● Materials provided:

- Opening Delimiter -

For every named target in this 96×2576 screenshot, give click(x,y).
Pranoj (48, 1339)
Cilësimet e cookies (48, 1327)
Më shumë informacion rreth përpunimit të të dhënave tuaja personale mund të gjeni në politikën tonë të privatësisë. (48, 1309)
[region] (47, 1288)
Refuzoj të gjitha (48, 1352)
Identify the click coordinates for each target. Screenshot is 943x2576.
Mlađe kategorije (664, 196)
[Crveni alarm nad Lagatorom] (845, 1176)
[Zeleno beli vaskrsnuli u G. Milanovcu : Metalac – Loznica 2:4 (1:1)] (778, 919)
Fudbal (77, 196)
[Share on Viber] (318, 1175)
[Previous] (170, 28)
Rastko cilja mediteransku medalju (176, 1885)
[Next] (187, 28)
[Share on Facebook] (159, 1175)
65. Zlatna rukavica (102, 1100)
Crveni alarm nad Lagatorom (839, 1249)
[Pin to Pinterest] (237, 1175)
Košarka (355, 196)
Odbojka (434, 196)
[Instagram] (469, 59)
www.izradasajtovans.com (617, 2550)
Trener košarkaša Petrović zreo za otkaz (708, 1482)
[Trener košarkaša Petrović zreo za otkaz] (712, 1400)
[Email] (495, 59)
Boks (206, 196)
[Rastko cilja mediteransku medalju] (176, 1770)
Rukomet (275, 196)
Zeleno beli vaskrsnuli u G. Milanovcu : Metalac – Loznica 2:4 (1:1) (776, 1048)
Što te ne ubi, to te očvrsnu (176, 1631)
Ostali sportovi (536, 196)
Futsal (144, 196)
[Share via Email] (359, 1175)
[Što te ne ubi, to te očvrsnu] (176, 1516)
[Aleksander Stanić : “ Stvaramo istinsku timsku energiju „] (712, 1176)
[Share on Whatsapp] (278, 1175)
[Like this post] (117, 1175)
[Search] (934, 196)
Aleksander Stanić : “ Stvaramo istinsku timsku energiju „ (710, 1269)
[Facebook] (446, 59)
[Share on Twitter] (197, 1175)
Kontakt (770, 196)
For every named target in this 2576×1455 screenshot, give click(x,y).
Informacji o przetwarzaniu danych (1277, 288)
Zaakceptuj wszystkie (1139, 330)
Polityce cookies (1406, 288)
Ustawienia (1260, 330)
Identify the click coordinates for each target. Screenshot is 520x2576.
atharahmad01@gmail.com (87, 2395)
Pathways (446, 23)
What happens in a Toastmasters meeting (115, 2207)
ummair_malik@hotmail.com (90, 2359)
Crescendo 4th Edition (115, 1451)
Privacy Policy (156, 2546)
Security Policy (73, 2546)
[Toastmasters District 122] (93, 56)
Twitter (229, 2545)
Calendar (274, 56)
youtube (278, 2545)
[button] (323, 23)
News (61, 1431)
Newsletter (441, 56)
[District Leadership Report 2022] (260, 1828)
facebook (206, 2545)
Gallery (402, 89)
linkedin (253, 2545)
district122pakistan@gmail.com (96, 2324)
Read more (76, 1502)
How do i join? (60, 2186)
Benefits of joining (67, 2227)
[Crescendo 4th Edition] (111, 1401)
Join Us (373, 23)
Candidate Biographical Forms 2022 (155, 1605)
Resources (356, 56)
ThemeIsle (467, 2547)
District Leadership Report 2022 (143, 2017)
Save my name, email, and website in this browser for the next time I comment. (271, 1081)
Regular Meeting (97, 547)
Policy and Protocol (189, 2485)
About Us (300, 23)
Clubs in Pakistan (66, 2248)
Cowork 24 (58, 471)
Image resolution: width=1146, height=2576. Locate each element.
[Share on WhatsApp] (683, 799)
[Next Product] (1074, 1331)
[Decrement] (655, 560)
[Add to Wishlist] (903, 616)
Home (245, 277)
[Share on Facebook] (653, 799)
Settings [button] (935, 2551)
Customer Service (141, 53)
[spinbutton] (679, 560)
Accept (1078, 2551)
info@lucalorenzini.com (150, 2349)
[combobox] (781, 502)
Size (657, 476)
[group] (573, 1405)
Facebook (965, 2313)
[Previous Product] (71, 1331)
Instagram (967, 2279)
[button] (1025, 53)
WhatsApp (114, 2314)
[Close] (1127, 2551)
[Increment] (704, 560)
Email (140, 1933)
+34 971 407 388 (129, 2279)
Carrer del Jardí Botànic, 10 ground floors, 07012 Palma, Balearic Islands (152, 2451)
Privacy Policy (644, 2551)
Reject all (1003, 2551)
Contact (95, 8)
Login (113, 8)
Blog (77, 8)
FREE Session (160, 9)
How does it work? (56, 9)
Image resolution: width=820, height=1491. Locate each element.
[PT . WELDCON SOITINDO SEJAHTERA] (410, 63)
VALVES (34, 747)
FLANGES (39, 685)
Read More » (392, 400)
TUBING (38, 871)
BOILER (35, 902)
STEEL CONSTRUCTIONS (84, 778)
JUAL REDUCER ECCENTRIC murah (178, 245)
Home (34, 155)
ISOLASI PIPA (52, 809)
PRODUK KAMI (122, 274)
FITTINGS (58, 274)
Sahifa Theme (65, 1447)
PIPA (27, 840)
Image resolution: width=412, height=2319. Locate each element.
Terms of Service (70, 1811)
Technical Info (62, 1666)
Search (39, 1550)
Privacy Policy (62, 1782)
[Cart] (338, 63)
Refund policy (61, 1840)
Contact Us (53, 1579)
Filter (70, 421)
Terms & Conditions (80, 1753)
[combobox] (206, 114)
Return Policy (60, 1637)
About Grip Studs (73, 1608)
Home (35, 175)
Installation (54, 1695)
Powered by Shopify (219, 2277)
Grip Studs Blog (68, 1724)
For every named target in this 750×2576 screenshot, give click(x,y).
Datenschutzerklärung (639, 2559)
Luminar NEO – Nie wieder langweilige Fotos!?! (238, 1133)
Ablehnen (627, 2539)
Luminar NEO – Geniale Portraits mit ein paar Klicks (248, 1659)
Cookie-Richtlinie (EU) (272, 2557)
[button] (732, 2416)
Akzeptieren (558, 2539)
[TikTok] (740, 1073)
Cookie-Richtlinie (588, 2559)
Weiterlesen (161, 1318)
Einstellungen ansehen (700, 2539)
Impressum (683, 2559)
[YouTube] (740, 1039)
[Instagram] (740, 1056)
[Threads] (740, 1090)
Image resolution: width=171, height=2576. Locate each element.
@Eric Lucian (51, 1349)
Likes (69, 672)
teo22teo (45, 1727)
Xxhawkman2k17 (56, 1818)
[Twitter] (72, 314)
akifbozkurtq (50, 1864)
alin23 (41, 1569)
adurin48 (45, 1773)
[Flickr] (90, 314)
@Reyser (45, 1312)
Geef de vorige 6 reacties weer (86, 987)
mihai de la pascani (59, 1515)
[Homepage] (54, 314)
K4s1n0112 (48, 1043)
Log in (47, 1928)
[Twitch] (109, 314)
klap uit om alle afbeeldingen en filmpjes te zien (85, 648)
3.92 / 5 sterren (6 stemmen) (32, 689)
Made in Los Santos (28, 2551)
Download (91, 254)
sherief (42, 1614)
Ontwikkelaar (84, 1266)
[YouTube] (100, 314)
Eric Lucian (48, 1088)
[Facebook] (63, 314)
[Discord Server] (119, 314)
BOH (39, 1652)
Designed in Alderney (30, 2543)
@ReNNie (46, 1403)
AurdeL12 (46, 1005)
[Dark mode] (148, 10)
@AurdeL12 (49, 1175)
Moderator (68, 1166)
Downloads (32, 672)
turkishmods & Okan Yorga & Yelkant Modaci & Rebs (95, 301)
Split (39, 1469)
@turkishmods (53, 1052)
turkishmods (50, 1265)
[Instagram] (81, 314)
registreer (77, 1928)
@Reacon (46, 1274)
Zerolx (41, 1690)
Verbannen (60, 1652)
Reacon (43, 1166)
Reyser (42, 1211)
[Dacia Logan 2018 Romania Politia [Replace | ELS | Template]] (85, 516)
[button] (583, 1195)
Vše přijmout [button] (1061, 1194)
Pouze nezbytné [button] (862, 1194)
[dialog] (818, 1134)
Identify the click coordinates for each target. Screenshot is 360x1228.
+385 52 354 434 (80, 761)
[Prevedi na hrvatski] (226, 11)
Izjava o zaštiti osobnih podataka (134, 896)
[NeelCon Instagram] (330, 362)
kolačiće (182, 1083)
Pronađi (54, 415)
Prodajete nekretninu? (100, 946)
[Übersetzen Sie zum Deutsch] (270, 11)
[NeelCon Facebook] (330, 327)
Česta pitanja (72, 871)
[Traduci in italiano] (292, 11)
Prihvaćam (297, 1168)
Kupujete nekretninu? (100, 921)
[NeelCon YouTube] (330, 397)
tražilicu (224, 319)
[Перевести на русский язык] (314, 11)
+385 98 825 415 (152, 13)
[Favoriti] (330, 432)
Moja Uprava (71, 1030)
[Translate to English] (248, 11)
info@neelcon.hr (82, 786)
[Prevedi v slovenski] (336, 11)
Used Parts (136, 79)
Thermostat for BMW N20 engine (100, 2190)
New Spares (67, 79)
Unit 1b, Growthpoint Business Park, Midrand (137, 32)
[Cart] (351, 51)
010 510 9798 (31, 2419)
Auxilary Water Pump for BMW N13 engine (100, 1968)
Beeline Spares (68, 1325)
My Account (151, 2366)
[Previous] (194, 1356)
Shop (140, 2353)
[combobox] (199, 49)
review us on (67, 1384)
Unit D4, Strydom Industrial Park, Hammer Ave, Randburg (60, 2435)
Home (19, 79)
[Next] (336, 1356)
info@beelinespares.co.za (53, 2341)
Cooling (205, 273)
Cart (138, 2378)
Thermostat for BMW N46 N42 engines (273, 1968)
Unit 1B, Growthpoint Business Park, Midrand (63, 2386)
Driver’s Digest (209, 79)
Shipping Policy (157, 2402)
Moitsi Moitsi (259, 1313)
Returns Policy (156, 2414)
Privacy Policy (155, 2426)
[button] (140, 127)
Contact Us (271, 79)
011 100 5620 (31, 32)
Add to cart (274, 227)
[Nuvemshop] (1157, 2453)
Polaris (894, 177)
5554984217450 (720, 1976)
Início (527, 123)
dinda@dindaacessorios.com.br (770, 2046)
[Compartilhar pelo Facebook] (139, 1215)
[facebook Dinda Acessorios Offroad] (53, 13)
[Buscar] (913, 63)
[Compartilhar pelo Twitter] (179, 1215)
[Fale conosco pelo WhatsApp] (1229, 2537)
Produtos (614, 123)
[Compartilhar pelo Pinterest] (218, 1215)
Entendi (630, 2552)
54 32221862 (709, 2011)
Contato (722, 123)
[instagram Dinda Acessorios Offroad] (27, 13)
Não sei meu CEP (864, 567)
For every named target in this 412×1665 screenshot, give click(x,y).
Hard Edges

- Closing Delimiter -

● What is required: When the line with "[Trener košarkaša Petrović" is reached in the data above, begin copying, and stop after the line with "About Us (300, 23)"; copy each line exactly, both ends included.

● Worked solution:
[Trener košarkaša Petrović zreo za otkaz] (712, 1400)
[Email] (495, 59)
Boks (206, 196)
[Rastko cilja mediteransku medalju] (176, 1770)
Rukomet (275, 196)
Zeleno beli vaskrsnuli u G. Milanovcu : Metalac – Loznica 2:4 (1:1) (776, 1048)
Što te ne ubi, to te očvrsnu (176, 1631)
Ostali sportovi (536, 196)
Futsal (144, 196)
[Share via Email] (359, 1175)
[Što te ne ubi, to te očvrsnu] (176, 1516)
[Aleksander Stanić : “ Stvaramo istinsku timsku energiju „] (712, 1176)
[Share on Whatsapp] (278, 1175)
[Like this post] (117, 1175)
[Search] (934, 196)
Aleksander Stanić : “ Stvaramo istinsku timsku energiju „ (710, 1269)
[Facebook] (446, 59)
[Share on Twitter] (197, 1175)
Kontakt (770, 196)
For every named target in this 2576×1455 screenshot, give click(x,y).
Informacji o przetwarzaniu danych (1277, 288)
Zaakceptuj wszystkie (1139, 330)
Polityce cookies (1406, 288)
Ustawienia (1260, 330)
Identify the click coordinates for each target. Screenshot is 520x2576.
atharahmad01@gmail.com (87, 2395)
Pathways (446, 23)
What happens in a Toastmasters meeting (115, 2207)
ummair_malik@hotmail.com (90, 2359)
Crescendo 4th Edition (115, 1451)
Privacy Policy (156, 2546)
Security Policy (73, 2546)
[Toastmasters District 122] (93, 56)
Twitter (229, 2545)
Calendar (274, 56)
youtube (278, 2545)
[button] (323, 23)
News (61, 1431)
Newsletter (441, 56)
[District Leadership Report 2022] (260, 1828)
facebook (206, 2545)
Gallery (402, 89)
linkedin (253, 2545)
district122pakistan@gmail.com (96, 2324)
Read more (76, 1502)
How do i join? (60, 2186)
Benefits of joining (67, 2227)
[Crescendo 4th Edition] (111, 1401)
Join Us (373, 23)
Candidate Biographical Forms 2022 (155, 1605)
Resources (356, 56)
ThemeIsle (467, 2547)
District Leadership Report 2022 (143, 2017)
Save my name, email, and website in this browser for the next time I comment. (271, 1081)
Regular Meeting (97, 547)
Policy and Protocol (189, 2485)
About Us (300, 23)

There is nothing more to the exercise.